Ernst & Young has presented a new report on the development of ICOs. It is an update on a study carried out last December. 86% of the projects examined are currently traded below the listing price. 71% have still not launched a product. Investments in ICOs fell below $300 million in September for the first time since May 2017.
To seasoned spectators of the crypto realm, EY’s report doesn’t come as a huge surprise. The conclusions to be found on the trading floors mirror those of the report:
- Most ICO tokens have lost significant value
- A good proportion is completely worthless
- The ICO market has dried up
- Most projects don’t care for token bag holders
- A handful of tokens generate all the value
ICO losing value
Ernst & Young has studied 144 ICOs that were held in 2017. A whopping 86% of the tokens are now below listing price.

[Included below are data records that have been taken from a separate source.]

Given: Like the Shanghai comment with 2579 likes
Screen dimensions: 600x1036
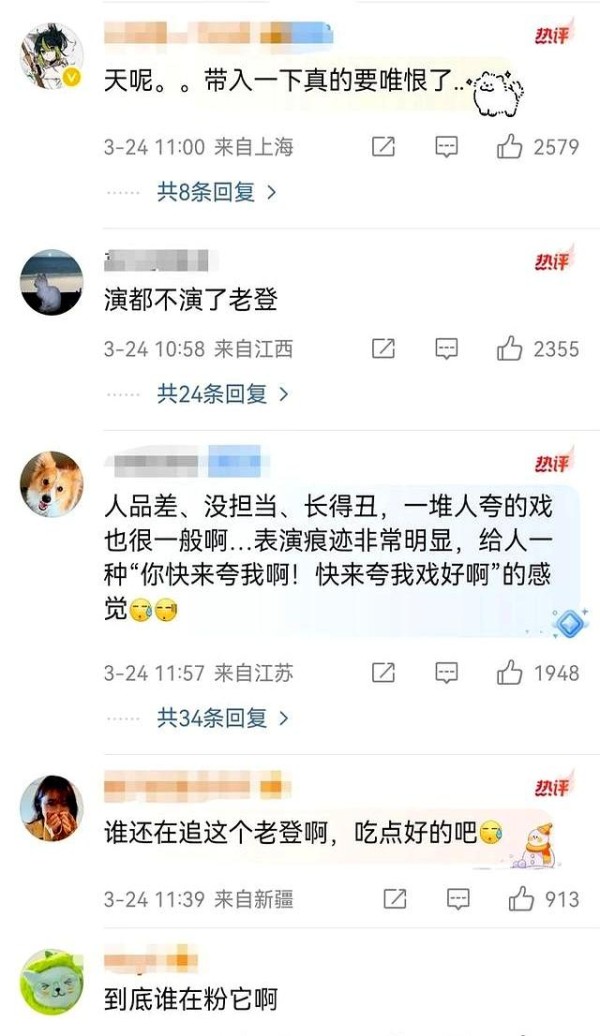Looking at the screenshot, I should [509, 147].
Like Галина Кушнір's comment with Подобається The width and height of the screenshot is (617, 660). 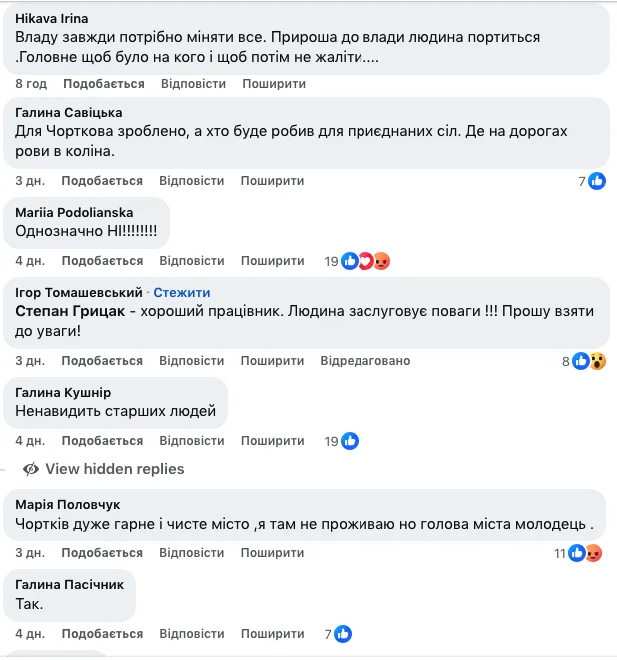click(x=102, y=441)
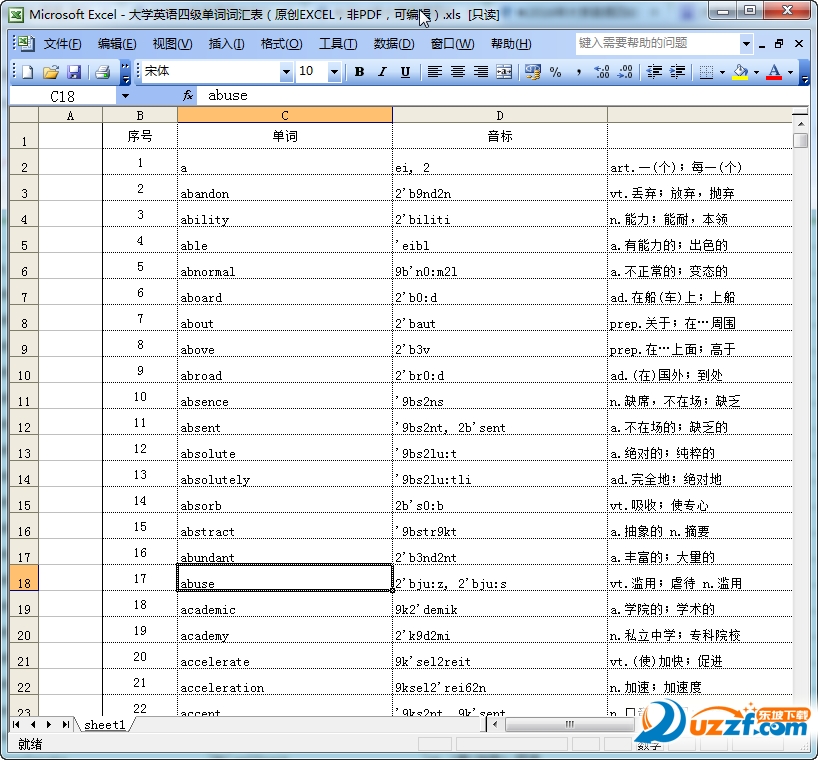This screenshot has width=818, height=760.
Task: Open the 帮助(H) menu
Action: tap(509, 43)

Nearly a third lost more or less all of their value. In total, the investors lost two-thirds of their investment.
No working products
Well, what did we expect? 71% of all projects that sold tokens in 2017 have no working product one year later. A year is little time from idea to market. But now it comes to haunt the projects to have sold tokens with nothing more than ideas. In this sense, the proximity of the term ICO to IPO is a joke. IPOs usually happen with a well-proven business case. Nevertheless, Ernst & Young is disappointed to see so little progress.

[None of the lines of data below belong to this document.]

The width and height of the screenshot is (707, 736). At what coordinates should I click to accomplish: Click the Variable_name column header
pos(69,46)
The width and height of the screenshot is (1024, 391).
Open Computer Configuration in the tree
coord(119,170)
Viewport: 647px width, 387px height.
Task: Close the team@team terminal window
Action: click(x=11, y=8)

Investors are cannon fodder
Tokens need utility to maintain and generate value. If they are of no use why keep them? Since they are not bound to equity they won’t necessarily rise when the company does fine. Here it is surprising that EY found 7 out of 25 projects accept other currencies which reduce the utility of their own token. Some projects even dropped their own utility tokens.
A fistful of tokens
According to Ernst & Young, the top 10 ICOs of 2017 bring 99% of the overall net gain since the initial coin offering. It can be truly stated that ICOs where a bad deal for investors. These projects have left scorched earth in their wake.